11. ANE, GPU, and CPU

The engine is faster and more efficient on convolution, vision, short-sequence attention, and mid-size matrix multiply, running a sixteen-deep convolution stack about 4.2 times faster than the GPU at about 13 times the energy efficiency on the M5. The GPU is about 2.8 times faster on large square matrix multiply, long-sequence attention, and bandwidth-bound decode. The CPU is fastest on the trivial operations that fall below the 0.23 ms dispatch floor. Serving moves the line: the GPU overtakes the engine on a batched encoder block near a batch of 23 and on self-attention near a batch of 6.

A workload on an Apple system on chip has no single fastest processor. It has three candidates, and the right one depends on the form of the work. This chapter maps which of the engine, GPU, and CPU leads on which class of work, on raw speed and on energy per result, from a single harness across sixteen workload classes on the same silicon. The map is two-dimensional: a processor can lead on latency, on energy, on both, or on neither.

Form of the map

The engine is the efficiency processor for convolution and vision, and a low-latency processor for encoders at low to moderate batch. The GPU is the throughput processor for large square matrix multiply and for the bandwidth-bound work of autoregressive decode. The CPU collects the work too small for either, where dispatching to an accelerator costs more than the arithmetic.

Where the engine leads

The engine is faster and more efficient on convolution, convolution stacks, stencil-like fixed-iteration numerics, short-sequence attention, and mid-size matrix multiply. The convolution stack leads the set: a sixteen-deep stack of 3x3 convolutions at 256 channels runs about 4.2 times faster than the GPU and at about 13 times its energy efficiency on the M5 generation. On the M1 generation it runs about 2 times faster and at 14.5 times the GPU's efficiency, the widest power gap in the set. A five-point stencil iterated thirty-two times as one fused graph runs about 10 times faster and at about 49 times the GPU's efficiency on the M5, because the fixed-iteration graph amortizes the per-dispatch floor across every step. Short-sequence attention, a transformer block at sequence length 197, is fastest, most efficient, and most accurate in fp16 on the engine.

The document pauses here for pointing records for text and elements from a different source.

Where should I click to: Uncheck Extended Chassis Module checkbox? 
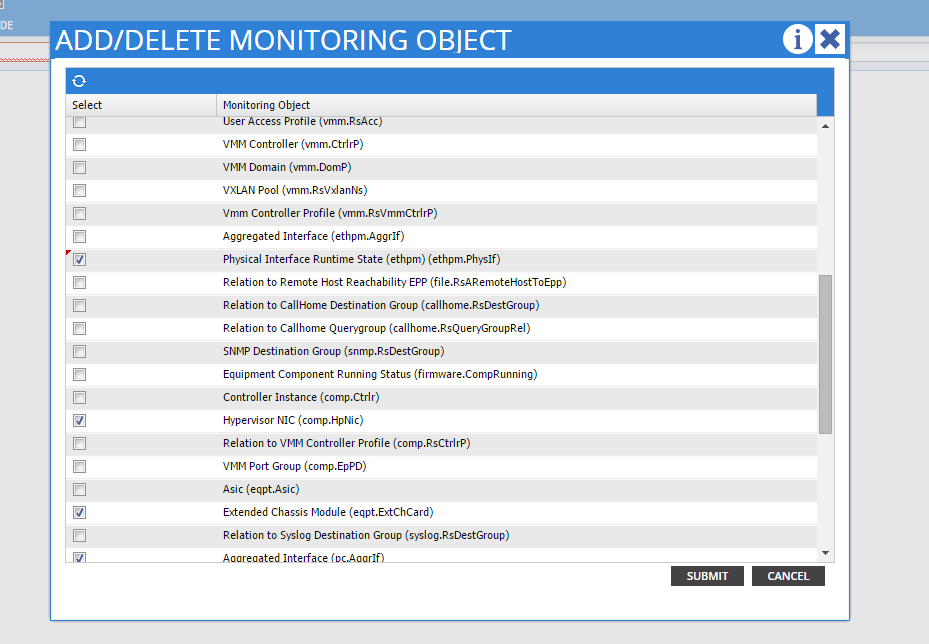(80, 513)
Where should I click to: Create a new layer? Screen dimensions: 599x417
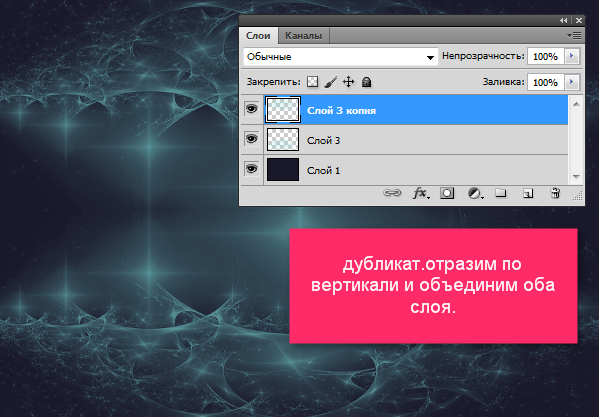(x=528, y=193)
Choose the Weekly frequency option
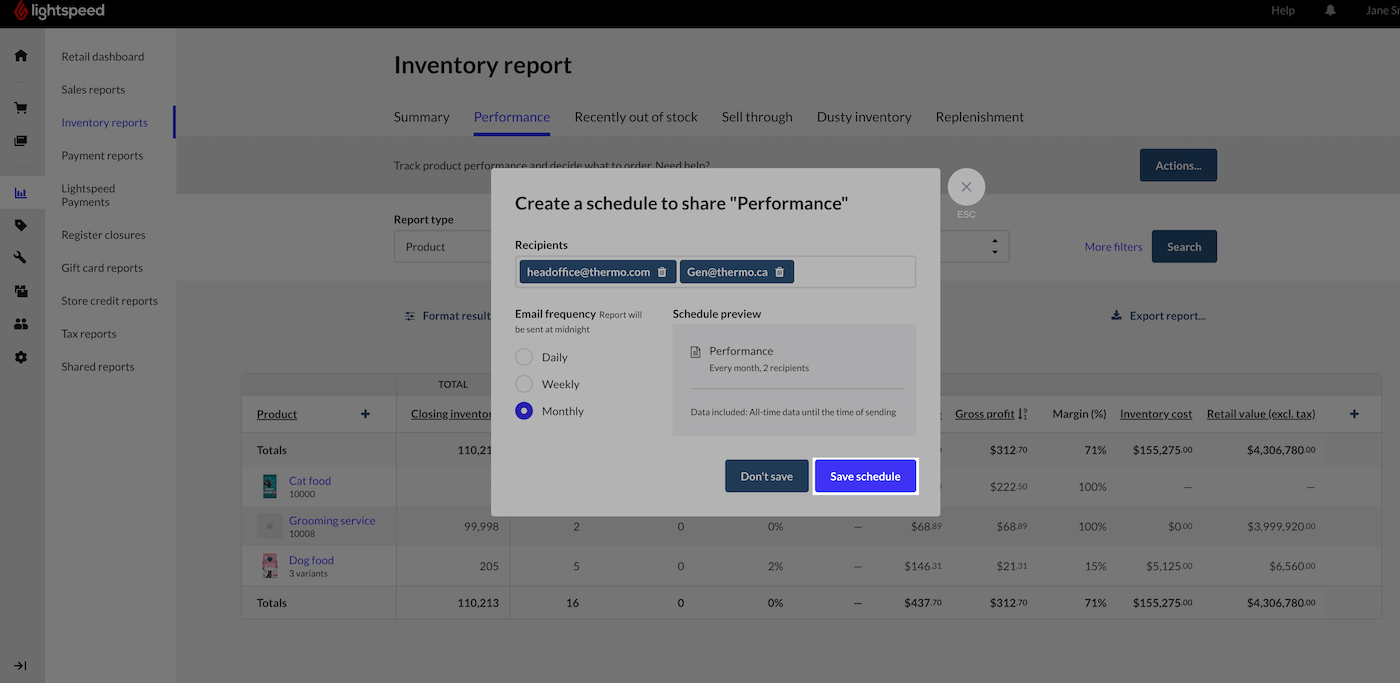 524,384
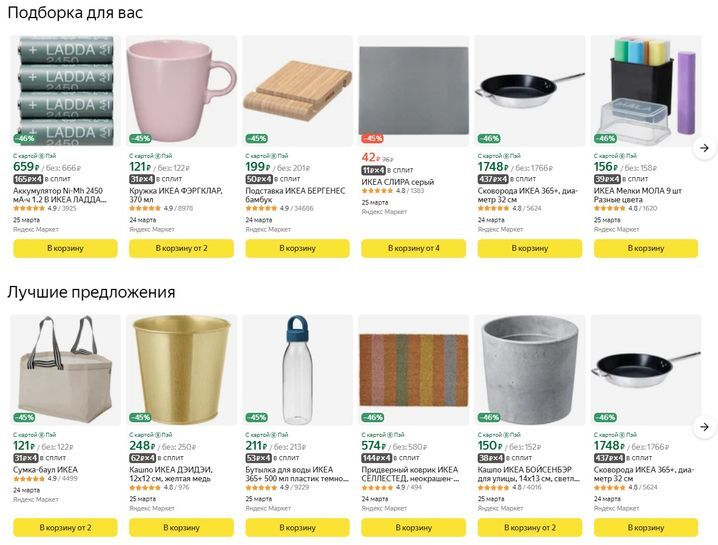Open the Сковорода ИКЕА 365+ link in top row
718x545 pixels.
[527, 195]
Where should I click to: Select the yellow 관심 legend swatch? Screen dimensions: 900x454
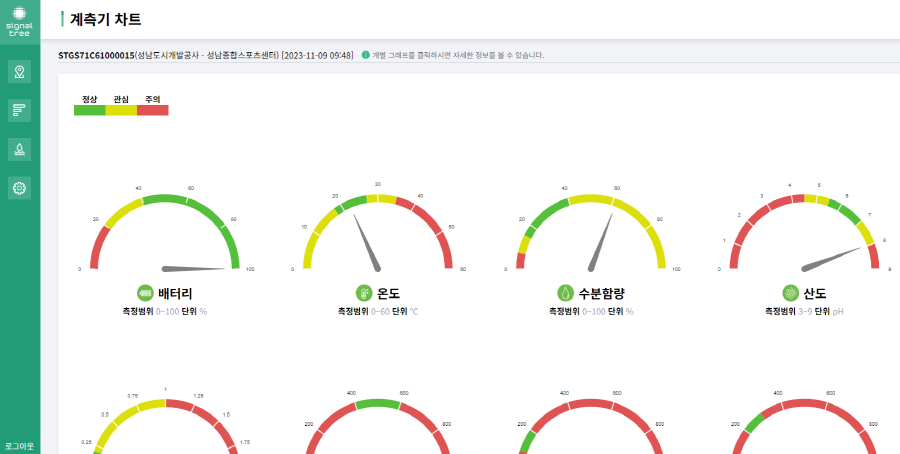(x=121, y=110)
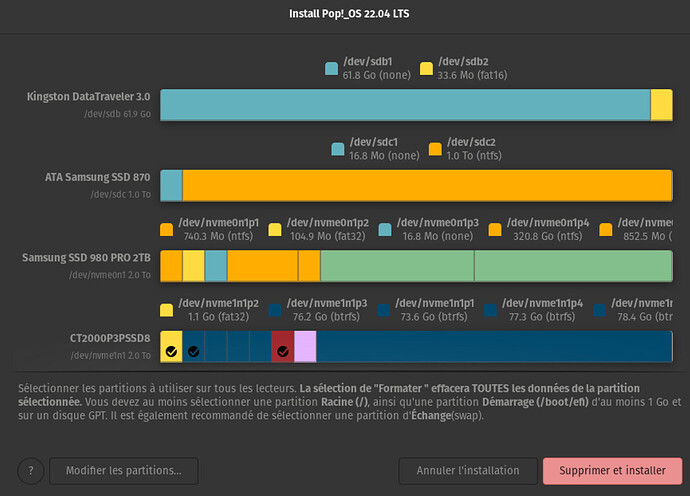Select the yellow partition at the end of Kingston bar

(661, 105)
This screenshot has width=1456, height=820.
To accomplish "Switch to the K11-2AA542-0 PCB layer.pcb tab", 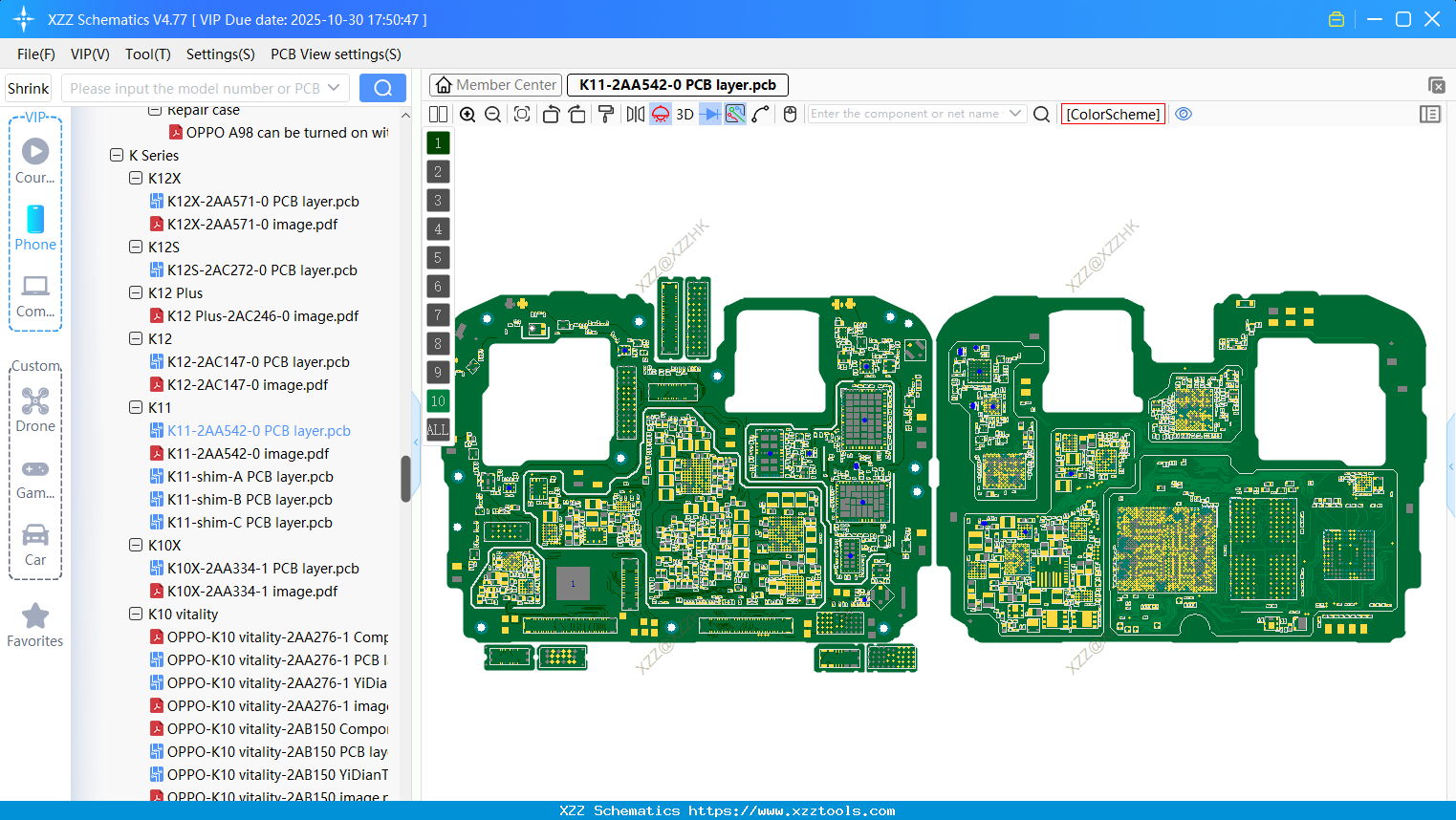I will click(x=676, y=85).
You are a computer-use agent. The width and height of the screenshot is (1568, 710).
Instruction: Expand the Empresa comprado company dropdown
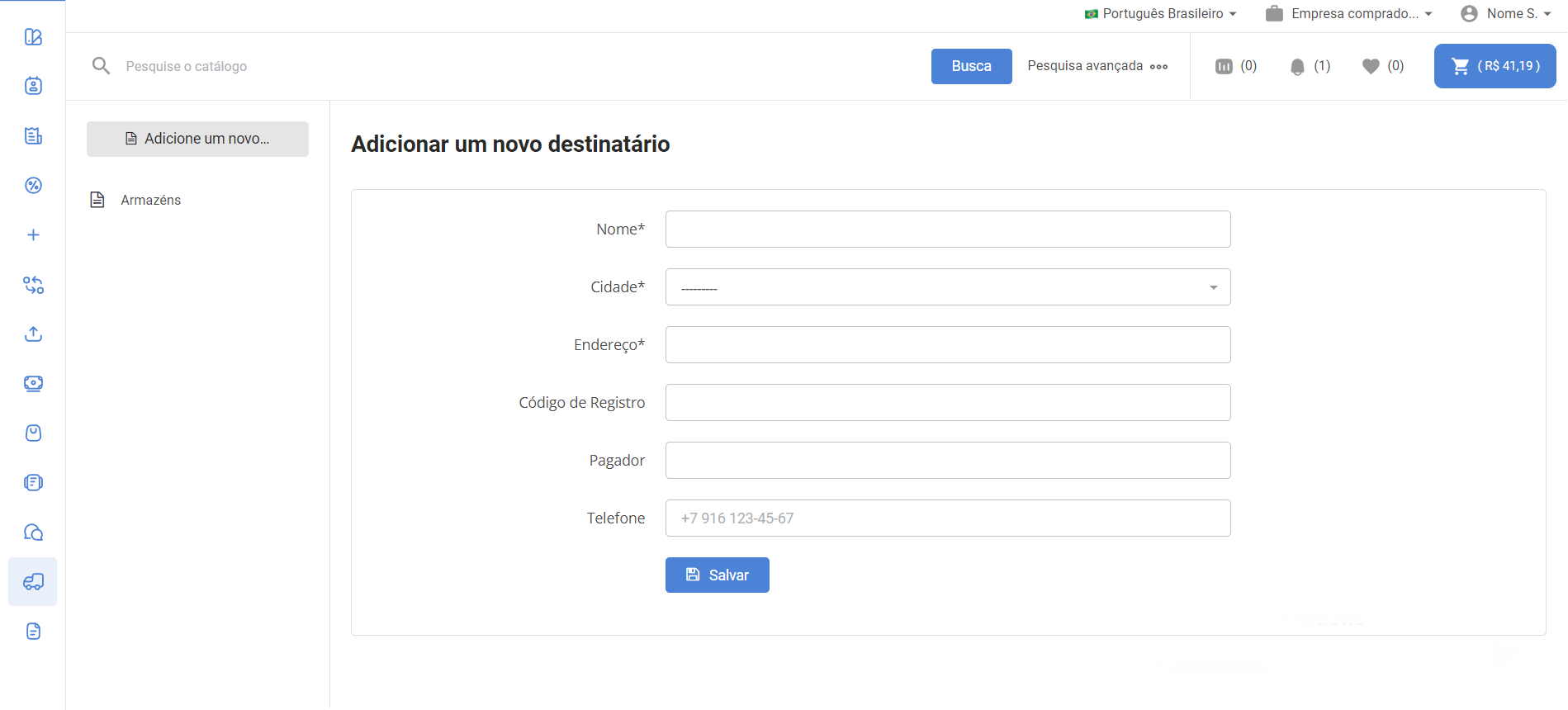1348,14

The real models track the primitives: a ResNet-18 forward runs about 6.1 times faster than the GPU reference and at about 11 times the energy efficiency per inference, and a twelve-layer encoder forward about 1.5 times faster and at about 18 times the energy efficiency per inference. A single-sentence encoder runs about 4.4 times faster. The energy advantage is wider than the speed advantage and persists where the speed advantage does not. On the M1 the engine draws 4.4 W on a large compute-bound matrix multiply where the GPU draws 32.5 W, a 4.0 times efficiency edge even where the GPU is about 2 times faster.

Where the GPU leads

The GPU leads on raw speed on large square matrix multiply, long-sequence attention, and bandwidth-bound autoregressive decode. A 256 by 4096 by 4096 matrix multiply runs about 2.8 times faster on the GPU than on the engine, and the gap grows to 3.0 times at saturation, about 30.9 fp16 TFLOP/s against the engine's 10.2 TFLOP/s peak. The engine's single fused matrix multiply stalls on weight streaming once a square operand passes its on-chip working set near N of 2048. Long-sequence attention shifts to the GPU as the sequence grows: at sequence length 512 the GPU is about 2.1 times faster, though the engine keeps a 1.8 times energy edge.

On very large reductions the GPU also leads on fp16 accuracy. On the large square matrix multiply the GPU holds an fp16 relative error of $3.6 \times 1 0^{- 4}$ flat across size, while the engine's error grows with the contraction dimension, from $1.2 \times 1 0^{- 2}$ at N of 2048 to $6.2 \times 1 0^{- 2}$ at N of 8192. That workload is thus disfavored on the engine on both axes.

Where the CPU leads

The CPU is the better choice for the trivial cases, where call overhead decides the result. On the floor matrix multiply, 64 by 256 by 256, the CPU completes in about 0.026 ms, below the per-dispatch floor of either accelerator. The engine pays a fixed per-eval overhead of about 0.23 ms on the M1, so any single small operation is overhead-bound and cheaper on the CPU. On any larger class the CPU is not competitive, reaching about 1.9 fp32 TFLOP/s on a saturated matrix multiply.

M1 per-class measurement

The verdicts above are taken from one harness across sixteen workload classes, and the M1 rows make the per-class split concrete. The engine leads on energy on every class but the dispatch-bound floor, and it is fastest on the convolution-heavy and mid-bandwidth classes, as Table 11.1 gives the per-class engine and GPU speed and efficiency on idle-subtracted package power.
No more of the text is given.